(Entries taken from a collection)
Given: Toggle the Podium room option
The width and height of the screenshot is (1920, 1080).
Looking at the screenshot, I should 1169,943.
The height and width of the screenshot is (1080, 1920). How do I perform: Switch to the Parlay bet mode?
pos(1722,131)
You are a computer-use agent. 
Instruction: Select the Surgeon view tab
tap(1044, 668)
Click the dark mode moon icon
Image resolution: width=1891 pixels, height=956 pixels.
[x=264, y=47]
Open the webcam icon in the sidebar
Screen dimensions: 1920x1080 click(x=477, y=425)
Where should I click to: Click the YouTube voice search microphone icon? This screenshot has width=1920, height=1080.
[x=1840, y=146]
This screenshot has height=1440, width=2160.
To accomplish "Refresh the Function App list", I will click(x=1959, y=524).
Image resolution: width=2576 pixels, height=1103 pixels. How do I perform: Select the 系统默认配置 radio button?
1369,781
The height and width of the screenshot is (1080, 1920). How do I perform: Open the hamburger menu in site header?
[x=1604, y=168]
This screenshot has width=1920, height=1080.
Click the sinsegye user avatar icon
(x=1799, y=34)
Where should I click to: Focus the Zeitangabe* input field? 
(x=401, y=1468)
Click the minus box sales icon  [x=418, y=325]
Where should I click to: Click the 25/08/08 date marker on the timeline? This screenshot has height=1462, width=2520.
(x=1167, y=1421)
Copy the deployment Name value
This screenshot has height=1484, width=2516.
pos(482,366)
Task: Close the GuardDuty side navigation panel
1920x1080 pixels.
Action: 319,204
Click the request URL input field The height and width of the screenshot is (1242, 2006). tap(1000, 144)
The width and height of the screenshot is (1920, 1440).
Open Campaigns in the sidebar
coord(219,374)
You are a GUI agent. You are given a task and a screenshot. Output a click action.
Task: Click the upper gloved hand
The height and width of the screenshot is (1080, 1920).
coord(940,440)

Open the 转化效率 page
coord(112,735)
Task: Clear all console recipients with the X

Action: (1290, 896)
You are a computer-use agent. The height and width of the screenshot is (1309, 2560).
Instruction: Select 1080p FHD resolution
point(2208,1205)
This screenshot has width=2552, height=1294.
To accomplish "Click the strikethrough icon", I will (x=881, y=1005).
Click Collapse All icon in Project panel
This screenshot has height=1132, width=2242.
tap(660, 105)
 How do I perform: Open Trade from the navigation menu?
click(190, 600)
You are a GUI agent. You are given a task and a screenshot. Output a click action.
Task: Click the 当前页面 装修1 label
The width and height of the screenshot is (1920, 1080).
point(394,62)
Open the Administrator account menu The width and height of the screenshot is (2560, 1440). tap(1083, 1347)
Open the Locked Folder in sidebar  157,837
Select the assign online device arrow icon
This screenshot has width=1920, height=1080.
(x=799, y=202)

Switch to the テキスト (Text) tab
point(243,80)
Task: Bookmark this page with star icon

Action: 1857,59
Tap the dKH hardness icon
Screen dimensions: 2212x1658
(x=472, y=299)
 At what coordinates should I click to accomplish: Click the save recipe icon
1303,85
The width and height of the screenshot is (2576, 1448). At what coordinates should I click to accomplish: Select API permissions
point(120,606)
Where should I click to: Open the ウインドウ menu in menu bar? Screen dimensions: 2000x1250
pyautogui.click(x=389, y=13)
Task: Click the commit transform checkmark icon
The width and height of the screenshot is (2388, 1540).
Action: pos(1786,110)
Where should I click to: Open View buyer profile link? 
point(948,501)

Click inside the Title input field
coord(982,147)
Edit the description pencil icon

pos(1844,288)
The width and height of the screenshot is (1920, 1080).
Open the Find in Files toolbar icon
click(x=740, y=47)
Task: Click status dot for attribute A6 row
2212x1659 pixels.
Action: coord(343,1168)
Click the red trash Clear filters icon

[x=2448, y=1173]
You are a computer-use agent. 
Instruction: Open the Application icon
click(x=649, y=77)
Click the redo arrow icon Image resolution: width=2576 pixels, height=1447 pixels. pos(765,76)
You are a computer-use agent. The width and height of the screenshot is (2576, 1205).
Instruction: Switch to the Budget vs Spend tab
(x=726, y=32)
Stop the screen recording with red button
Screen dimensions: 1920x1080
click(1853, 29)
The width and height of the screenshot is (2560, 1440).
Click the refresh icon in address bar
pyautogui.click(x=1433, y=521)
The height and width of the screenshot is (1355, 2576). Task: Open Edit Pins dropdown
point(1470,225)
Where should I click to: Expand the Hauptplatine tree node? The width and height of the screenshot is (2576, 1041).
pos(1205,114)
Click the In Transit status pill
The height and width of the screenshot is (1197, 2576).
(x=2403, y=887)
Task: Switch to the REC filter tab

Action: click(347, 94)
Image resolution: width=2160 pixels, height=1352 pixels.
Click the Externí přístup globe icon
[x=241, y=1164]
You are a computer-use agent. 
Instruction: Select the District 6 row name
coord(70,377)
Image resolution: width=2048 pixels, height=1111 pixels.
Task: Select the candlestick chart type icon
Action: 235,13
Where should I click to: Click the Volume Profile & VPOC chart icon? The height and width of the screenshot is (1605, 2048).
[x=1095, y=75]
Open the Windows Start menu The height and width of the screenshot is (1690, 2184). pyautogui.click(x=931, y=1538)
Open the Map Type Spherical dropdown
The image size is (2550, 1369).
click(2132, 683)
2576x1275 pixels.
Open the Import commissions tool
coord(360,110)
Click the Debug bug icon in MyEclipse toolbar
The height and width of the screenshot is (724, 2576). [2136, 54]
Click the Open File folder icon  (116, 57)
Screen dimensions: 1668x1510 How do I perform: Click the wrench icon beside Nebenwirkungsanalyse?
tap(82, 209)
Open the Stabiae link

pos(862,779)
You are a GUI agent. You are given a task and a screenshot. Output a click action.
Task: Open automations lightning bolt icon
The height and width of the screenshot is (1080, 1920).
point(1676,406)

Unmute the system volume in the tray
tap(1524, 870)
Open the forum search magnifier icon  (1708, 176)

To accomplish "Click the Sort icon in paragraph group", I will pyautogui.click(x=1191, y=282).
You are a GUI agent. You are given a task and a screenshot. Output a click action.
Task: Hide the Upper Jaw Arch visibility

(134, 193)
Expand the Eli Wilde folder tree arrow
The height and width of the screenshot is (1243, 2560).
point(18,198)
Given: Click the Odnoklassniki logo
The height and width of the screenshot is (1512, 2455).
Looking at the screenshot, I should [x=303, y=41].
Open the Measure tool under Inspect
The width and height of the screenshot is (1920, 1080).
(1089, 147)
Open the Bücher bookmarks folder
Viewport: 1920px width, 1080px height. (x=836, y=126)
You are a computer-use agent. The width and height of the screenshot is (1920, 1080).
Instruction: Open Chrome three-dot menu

WHAT YOU SHOULD DO
Would you report every line of the entries above containing the word "panel"?

TASK RESULT
Task: Close the GuardDuty side navigation panel
Click Collapse All icon in Project panel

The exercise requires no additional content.